Collins is just the latest Republican to abandon Trump
Collins isn’t the first Senate Republican to jump ship. Illinois Sen. Mark Kirk (R-IL) has said that Trump is “too bigoted and racist” to be president, and run campaign ads attacking him. Sen. Ben Sasse (R-NE) has been saying he can’t support Trump since the primaries. Sen. Lindsey Graham (R-SC) called on fellow Republicans to “un-endorse” Trump back in June. Collins has the most moderate voting record of any Republican Senator, so it’s not too surprising she’d join this group.
And this kind of Congressional party defection happens most presidential elections: recall Democratic-aligned Senator Joe Lieberman endorsing John McCain in 2008, or Democratic Sen. Zell Miller endorsing George W. Bush in 2004, or then-Republican Sen. Lincoln Chafee writing in George H.W. Bush rather than vote for the younger Bush in 2004.

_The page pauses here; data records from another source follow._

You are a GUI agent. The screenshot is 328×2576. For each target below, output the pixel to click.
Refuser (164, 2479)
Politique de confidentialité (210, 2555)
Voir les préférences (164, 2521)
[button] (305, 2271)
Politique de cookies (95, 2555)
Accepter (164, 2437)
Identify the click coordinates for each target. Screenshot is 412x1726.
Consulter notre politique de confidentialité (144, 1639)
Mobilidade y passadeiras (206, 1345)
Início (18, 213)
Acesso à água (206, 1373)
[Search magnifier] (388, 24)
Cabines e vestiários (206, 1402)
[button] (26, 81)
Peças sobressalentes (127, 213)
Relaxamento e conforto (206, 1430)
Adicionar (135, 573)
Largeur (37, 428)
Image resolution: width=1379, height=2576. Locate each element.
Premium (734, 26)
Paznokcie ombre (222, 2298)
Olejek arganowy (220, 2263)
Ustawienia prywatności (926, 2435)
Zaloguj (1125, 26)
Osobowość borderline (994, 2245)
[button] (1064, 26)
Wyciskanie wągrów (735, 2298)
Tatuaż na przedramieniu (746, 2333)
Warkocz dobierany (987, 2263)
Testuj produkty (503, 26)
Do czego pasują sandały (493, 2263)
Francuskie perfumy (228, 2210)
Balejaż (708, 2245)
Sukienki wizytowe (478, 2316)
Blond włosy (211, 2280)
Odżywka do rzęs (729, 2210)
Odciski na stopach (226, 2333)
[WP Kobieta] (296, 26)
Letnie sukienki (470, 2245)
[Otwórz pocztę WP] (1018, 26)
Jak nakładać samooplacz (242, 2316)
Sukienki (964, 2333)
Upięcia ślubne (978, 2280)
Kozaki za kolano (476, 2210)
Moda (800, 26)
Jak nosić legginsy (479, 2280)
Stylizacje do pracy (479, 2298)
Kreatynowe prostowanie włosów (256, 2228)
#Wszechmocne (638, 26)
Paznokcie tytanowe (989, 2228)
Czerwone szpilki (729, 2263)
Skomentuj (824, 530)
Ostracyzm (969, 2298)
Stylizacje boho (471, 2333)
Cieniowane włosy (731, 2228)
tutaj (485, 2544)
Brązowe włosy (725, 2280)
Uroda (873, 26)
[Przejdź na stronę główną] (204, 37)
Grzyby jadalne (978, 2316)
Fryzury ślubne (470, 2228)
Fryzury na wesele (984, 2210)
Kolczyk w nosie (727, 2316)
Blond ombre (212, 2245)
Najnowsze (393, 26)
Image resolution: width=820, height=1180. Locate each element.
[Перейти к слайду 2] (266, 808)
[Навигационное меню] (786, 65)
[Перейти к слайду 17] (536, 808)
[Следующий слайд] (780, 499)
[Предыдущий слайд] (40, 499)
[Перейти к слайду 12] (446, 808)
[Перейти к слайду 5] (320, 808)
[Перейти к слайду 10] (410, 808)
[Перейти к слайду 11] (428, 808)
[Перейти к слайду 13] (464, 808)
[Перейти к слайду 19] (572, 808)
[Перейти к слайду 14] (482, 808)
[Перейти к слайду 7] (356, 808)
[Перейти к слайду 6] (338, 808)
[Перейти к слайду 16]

But Collins’ statement stands out as unusually public and strident, and because it comes soon amid a slew of similar declarations from prominent Republicans. In the past week, there were announcements Rep. Richard Hanna (R-NY), who said he’d vote for Hillary Clinton in the general election, and Rep. Scott Rigell (R-VA), who is supporting Libertarian nominee Gary Johnson, as well as an open letter signed by senior foreign policy officials from past Republican administrations declaring their belief that Trump is a threat to national security.
In that context, Collins’s statement seems like a sign that the Republican establishment is finally cracking, and prominent elected officials, albeit centrist-leaning ones, are ready to abandon Trump. Collins also stands out because she’s not up for reelection, or retiring, this year. Hanna is not seeking another term, making it easier for him to abandon Trump without triggering a revolt from his base. Kirk is in a tough battle for reelection in a deep blue state, making it a political imperative that he attack Trump.
Collins’ defection, however, lacks any immediate political motive, and is potentially costly in opening her up to a Trumpian primary challenge when she’s next up for reelection in 2020. It also stands out for its stridency. Collins does not merely criticize Trump — she calls him a threat to national security, expressing a fear that Trump’s “lack of self-restraint and his barrage of ill-informed comments would make an already perilous world even more so.”
She says his comments on Judge Gonzalo Curiel “demonstrated a profound lack of respect not only for the judge but also for our constitutional separation of powers, the very foundation of our form of government.” She accuses him of “showing complete disregard for common decency.”
Those are strong words coming from a senator of Trump’s own party — ones that call to mind Margaret Chase Smith, the Republican who once held Collins’ Senate seat and was among the first to condemn Joe McCarthy in 1950. And Collins’ bluntness, and her willingness to state her refusal to vote for Trump in clear terms, might open the door for other members of the Senate GOP caucus to do the same.